Again, if a trader is manually using a mouse and a DOM to scalp markets for a tic, then yes he is asking for unsolicited prison sex. It isn't really about stops or capitalization - it's about competing against a number of automated trading systems designed to flip your over and take your money. So don't scalp. Problem solved.
I'd say "logical" stop-losses like in line with obvious previous lows and even numbers (e.g. 1,600 in the S&P) are risky. Also cross-over points in the 50/200-day MAs etc., as they are so widely used. Key to successful trading is differentiation, not imitation.

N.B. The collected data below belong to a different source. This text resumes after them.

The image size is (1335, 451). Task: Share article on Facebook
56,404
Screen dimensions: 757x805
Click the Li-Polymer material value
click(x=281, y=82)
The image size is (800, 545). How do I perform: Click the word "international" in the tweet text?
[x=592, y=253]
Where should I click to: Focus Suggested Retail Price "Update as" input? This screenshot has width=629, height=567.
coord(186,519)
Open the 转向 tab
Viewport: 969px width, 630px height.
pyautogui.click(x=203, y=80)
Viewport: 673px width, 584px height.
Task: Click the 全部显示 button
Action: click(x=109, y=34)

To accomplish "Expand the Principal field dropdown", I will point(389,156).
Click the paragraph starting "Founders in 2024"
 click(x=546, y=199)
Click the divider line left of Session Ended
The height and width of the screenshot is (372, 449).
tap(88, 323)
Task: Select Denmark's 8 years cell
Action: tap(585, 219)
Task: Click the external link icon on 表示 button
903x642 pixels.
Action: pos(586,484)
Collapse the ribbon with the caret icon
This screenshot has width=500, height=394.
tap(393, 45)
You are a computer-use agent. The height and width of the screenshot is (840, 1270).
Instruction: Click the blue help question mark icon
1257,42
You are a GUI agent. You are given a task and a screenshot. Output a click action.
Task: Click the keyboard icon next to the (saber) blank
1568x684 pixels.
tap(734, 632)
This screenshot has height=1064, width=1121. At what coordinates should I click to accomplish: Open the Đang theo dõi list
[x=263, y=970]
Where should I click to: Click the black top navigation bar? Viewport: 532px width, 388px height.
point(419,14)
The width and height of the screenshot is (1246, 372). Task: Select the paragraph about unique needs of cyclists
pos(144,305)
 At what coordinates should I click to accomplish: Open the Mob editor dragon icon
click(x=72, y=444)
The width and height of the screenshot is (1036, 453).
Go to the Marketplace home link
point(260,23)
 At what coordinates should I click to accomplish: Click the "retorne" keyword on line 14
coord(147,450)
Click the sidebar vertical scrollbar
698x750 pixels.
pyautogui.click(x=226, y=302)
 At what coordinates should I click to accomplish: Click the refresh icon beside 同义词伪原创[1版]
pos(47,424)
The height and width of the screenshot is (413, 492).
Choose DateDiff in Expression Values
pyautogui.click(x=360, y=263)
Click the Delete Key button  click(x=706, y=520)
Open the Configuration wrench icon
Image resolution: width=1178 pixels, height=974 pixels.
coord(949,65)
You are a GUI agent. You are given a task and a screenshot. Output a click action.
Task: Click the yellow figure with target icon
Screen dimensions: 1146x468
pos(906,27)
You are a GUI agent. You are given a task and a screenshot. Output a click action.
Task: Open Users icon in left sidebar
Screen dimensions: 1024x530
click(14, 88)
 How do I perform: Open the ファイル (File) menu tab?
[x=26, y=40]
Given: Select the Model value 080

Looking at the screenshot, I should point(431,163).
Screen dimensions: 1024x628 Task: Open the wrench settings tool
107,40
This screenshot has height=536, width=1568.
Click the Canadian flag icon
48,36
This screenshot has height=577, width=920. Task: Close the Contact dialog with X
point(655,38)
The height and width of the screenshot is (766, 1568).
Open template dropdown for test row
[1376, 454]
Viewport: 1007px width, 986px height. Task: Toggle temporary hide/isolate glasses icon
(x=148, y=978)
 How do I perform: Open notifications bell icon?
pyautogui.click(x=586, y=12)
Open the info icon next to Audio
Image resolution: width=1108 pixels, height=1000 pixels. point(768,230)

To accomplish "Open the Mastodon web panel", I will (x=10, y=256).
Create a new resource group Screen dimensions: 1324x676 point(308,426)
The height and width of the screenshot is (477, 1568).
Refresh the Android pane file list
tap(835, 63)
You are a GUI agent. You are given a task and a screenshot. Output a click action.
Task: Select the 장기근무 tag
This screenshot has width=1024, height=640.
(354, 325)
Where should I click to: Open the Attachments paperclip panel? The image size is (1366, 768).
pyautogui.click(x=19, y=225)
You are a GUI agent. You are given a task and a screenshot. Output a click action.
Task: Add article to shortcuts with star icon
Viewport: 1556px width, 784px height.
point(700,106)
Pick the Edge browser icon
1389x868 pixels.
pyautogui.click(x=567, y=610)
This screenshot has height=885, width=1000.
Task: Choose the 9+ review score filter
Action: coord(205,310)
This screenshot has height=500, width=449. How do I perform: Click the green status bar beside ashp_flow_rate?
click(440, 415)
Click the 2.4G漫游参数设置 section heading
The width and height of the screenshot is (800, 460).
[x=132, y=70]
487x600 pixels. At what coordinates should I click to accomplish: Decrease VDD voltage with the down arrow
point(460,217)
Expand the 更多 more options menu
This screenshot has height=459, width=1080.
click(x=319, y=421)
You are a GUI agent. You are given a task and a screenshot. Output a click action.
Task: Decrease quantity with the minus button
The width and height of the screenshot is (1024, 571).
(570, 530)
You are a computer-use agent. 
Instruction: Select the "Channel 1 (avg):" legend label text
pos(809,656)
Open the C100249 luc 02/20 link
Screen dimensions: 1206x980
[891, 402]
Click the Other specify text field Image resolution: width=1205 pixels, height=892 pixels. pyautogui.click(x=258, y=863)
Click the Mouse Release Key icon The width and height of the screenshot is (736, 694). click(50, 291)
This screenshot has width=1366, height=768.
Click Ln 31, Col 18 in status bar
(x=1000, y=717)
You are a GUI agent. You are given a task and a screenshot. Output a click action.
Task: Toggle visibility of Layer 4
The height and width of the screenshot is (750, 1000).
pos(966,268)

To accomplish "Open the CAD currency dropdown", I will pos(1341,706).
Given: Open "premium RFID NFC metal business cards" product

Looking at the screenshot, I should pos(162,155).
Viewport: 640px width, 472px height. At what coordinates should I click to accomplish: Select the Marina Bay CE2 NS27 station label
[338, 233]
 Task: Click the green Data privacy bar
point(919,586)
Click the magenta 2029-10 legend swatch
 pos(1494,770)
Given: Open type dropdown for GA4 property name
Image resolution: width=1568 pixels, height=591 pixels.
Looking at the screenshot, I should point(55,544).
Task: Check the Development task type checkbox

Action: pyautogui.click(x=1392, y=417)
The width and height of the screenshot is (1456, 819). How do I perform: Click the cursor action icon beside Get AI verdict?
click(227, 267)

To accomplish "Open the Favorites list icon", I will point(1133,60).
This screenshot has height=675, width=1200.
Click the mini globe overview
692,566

Yep, the microstructure would be different, as it is evident anytime you place an order (especially if large). However, for most "meaningful" strategies, which take their due time to work and allow for other participant's action to take effect, and have smarter hedging schemes, SIM would still be ok. (Clearly, if you are attempting to go after a few ticks, which is nonsense anyway, of course the SIM would be totally misleading, as it would give a "neutral" environment, while the "real" one is not. But for "larger" strategies it's ok)
1 contract equal $100,000. hardly call a "dump." But, coming from a small traders mind, can't blame them from begin poor. "Chickens (small traders) are coming home to roast"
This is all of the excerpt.